Make one last check of the cupboards,
the drawers. Run my hand along
the countertops, the stair rail, trace
the walls with my fingertips, each scar
proof of my childhood, my initials
carved into the tree of this, our sixth house.
My family could write a Handbook for Leaving—
the way we pack up during summer solstice,
disconnect from people and places like an abrupt
shutting off of electricity. My father's convinced himself
that the unknown is always better, the way the retina sees
images upside down and the brain corrects.
Here I smoked
candy cigarettes, my breath in winter passing
for smoke, pale green of my bedroom. I counted
the number of intersections on the way to school (four).

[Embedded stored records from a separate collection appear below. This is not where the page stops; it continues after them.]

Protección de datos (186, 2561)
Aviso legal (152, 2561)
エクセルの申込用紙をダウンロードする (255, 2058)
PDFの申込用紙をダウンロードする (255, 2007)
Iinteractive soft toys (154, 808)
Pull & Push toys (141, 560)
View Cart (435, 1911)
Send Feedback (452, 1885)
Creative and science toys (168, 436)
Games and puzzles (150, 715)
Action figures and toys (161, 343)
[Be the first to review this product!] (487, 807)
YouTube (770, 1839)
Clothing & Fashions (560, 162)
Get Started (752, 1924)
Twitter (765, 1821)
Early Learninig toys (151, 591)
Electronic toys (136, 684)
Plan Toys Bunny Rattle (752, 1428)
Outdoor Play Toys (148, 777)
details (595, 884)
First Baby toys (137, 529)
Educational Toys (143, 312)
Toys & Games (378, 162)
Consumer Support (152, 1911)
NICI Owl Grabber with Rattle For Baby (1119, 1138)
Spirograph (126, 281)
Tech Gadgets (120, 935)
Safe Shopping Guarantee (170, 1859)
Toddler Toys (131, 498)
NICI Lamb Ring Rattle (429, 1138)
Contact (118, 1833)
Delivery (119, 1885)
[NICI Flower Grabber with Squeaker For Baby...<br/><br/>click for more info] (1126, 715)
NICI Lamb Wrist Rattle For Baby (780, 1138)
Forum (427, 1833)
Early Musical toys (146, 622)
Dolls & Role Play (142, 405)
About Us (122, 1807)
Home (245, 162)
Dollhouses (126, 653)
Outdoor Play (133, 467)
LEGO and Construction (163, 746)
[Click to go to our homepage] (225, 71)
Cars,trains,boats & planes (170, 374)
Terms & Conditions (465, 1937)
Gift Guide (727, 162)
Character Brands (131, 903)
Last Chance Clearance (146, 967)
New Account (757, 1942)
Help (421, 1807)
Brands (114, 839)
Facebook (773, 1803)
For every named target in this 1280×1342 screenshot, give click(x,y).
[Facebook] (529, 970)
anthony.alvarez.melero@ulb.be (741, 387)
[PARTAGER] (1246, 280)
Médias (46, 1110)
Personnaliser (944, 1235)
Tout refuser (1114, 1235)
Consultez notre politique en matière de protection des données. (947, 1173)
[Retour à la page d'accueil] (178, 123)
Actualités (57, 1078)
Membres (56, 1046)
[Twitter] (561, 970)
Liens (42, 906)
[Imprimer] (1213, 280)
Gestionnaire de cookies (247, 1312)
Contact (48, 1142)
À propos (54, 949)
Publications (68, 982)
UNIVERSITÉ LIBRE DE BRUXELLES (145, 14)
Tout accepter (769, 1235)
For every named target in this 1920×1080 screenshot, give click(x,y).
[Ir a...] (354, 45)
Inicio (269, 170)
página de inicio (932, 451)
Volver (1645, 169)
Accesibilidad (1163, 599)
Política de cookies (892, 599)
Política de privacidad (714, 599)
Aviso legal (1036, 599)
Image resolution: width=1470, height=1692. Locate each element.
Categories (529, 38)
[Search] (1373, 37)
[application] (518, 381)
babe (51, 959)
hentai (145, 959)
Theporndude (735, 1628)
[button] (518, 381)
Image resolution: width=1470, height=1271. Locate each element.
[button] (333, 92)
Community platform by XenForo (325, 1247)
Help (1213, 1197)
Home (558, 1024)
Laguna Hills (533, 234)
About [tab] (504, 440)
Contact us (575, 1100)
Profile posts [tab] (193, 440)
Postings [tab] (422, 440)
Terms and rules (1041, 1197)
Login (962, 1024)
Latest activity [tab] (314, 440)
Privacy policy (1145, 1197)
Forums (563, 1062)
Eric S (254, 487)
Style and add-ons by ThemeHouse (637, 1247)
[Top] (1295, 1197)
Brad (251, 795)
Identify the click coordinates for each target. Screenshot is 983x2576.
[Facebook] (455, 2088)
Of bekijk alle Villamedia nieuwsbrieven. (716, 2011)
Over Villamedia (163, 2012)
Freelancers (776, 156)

I bundle memories together, weight them with stones
like unwanted kittens drowned in a creek.
What kind of animal constantly moves?
The point of migration is the return.
We're nomads without the base knowledge
of where to find water. These moves are
like arranged marriages; economics now,
love later. Maybe it's not against nature
to move. Most of the body is no more
than ten years old and blood renews itself
every 90 days. But leaving disturbs the fabric
of a place. I'd rather stay and witness change.
My mother always wanting to plant perennials
that we never stay to see. I pour some water
on the marigolds clattering around the mailbox,
Aztec flowers of death, their strong scent
a beacon to lost souls. Then we drive away,
the blank windows like the blank eyes of
the dead, waiting for someone to seal the past with a penny.